═══ RECORDS

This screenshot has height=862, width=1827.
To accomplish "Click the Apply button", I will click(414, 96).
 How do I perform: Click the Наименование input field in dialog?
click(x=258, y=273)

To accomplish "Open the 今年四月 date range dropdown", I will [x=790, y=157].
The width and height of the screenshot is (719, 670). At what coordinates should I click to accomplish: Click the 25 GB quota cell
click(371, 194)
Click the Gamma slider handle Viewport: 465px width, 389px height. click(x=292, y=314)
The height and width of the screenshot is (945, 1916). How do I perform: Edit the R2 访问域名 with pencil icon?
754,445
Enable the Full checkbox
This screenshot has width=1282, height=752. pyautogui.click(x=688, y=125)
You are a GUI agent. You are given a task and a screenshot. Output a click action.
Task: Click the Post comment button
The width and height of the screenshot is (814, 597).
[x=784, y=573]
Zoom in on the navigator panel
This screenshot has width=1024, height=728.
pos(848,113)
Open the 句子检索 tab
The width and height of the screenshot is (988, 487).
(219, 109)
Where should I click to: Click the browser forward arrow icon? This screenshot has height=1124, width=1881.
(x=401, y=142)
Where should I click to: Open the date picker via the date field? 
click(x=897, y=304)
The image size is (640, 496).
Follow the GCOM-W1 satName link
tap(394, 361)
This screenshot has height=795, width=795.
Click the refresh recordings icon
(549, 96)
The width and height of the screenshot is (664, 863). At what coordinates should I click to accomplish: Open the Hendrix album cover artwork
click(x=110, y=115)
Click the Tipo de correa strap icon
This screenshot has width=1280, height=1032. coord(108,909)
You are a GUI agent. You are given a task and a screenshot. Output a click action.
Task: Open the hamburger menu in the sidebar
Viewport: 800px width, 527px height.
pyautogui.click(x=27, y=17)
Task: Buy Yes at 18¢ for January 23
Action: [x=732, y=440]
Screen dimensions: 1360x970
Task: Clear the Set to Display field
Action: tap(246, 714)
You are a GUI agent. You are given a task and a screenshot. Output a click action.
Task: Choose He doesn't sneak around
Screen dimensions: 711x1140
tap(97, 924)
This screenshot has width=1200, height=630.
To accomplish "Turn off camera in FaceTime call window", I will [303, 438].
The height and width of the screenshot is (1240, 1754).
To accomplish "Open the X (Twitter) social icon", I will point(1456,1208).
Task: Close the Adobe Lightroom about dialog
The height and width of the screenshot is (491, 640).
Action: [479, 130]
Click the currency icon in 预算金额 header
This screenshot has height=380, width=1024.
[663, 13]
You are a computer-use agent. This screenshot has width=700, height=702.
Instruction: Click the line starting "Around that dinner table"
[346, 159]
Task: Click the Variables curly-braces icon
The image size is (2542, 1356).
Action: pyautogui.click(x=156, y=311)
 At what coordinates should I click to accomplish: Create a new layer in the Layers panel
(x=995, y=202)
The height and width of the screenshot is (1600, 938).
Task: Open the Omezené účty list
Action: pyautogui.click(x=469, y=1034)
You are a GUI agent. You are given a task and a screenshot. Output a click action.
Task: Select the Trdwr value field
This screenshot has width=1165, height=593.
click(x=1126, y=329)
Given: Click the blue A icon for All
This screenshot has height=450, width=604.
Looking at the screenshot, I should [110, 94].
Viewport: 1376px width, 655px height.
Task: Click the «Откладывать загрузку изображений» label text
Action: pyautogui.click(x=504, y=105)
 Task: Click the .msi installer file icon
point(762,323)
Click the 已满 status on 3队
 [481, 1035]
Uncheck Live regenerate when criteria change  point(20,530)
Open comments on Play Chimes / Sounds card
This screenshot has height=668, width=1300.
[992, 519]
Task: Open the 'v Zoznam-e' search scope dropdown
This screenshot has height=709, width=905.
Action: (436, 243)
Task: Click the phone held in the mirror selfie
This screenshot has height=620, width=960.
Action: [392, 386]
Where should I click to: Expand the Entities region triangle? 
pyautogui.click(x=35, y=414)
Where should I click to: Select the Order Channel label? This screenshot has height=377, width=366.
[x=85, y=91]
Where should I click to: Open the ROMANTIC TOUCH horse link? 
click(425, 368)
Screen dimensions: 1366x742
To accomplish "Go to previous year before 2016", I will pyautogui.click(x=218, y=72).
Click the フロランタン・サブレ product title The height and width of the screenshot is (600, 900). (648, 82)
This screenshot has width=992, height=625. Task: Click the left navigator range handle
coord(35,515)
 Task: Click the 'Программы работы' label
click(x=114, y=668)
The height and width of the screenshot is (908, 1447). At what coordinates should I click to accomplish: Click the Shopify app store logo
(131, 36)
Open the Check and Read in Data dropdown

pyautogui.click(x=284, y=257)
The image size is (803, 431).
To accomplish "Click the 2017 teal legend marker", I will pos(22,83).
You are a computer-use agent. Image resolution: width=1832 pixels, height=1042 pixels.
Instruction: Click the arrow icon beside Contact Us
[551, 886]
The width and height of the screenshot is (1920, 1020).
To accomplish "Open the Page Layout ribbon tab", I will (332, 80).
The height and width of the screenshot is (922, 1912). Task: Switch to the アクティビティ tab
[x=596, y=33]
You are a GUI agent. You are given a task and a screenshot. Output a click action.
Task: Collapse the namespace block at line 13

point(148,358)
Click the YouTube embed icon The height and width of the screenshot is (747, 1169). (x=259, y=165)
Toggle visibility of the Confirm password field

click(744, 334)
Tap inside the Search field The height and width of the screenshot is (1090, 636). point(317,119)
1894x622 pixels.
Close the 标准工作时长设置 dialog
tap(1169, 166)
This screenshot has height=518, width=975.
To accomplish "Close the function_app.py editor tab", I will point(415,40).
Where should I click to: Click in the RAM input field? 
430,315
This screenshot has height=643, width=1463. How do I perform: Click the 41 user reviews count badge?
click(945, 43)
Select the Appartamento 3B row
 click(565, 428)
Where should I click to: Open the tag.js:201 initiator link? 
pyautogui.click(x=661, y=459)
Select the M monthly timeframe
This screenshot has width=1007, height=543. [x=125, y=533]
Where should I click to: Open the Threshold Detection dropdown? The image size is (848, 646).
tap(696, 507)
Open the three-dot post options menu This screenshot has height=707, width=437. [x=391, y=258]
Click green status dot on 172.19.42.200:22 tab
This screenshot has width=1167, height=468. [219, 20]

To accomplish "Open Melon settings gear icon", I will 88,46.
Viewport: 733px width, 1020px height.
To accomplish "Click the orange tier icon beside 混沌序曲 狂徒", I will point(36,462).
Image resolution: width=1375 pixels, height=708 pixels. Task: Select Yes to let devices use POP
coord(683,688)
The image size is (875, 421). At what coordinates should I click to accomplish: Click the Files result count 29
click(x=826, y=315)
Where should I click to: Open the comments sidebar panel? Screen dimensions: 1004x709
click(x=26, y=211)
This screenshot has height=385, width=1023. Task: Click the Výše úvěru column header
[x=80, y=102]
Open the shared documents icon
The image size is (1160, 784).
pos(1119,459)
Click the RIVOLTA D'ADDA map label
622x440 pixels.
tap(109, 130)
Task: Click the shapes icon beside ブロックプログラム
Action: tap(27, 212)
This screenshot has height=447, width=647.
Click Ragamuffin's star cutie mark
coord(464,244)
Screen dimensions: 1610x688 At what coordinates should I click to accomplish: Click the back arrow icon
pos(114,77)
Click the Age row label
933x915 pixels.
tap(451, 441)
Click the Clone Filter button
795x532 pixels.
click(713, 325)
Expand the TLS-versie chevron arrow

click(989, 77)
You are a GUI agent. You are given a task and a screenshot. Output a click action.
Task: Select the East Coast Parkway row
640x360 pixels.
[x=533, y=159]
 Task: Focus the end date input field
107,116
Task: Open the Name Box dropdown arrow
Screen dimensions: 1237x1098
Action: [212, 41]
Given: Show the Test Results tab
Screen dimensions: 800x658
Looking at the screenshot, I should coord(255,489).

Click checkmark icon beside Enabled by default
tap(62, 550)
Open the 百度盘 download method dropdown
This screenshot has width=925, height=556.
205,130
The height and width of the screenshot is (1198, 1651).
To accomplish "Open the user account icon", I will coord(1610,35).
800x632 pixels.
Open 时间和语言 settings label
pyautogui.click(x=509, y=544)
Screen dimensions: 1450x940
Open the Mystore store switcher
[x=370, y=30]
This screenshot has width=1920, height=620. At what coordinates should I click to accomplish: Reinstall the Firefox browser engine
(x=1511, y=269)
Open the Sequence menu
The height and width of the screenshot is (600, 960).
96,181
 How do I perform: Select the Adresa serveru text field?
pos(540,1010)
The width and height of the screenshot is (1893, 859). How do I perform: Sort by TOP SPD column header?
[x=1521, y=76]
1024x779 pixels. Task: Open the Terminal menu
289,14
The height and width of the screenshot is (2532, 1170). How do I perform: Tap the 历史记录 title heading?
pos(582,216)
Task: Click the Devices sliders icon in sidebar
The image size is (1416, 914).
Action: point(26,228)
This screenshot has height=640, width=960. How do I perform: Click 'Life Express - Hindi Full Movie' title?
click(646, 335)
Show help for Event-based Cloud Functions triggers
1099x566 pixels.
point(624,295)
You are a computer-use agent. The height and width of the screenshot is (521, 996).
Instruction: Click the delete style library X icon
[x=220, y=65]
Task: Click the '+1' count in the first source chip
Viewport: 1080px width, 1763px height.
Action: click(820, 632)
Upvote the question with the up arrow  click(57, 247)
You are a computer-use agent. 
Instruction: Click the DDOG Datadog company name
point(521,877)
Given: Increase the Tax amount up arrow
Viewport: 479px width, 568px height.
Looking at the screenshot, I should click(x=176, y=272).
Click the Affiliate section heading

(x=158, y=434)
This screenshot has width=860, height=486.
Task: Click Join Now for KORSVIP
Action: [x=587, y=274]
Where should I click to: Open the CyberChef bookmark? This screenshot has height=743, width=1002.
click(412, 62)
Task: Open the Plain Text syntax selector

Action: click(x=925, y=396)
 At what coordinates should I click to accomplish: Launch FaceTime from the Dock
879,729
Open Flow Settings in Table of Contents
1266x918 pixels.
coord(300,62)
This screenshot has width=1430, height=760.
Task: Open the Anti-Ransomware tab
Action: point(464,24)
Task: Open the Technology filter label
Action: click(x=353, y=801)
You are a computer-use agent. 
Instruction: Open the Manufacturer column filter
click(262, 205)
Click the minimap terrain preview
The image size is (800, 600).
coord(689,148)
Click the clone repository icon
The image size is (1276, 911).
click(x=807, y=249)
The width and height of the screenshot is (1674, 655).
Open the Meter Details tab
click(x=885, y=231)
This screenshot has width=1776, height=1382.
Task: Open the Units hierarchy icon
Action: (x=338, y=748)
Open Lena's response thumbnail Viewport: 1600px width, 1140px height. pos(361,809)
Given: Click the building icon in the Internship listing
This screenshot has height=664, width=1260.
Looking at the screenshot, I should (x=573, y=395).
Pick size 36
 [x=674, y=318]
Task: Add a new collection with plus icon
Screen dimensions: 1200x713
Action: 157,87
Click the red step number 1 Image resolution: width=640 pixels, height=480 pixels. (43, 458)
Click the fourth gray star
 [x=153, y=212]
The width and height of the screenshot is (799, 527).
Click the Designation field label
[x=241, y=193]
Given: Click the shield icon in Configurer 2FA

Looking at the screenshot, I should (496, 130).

══════

*REQUIRED ACTION*: Search the data for "Show" and list every line in which it occurs.

*SOLUTION FOR THIS TASK*:
Given: Show the Test Results tab
Show help for Event-based Cloud Functions triggers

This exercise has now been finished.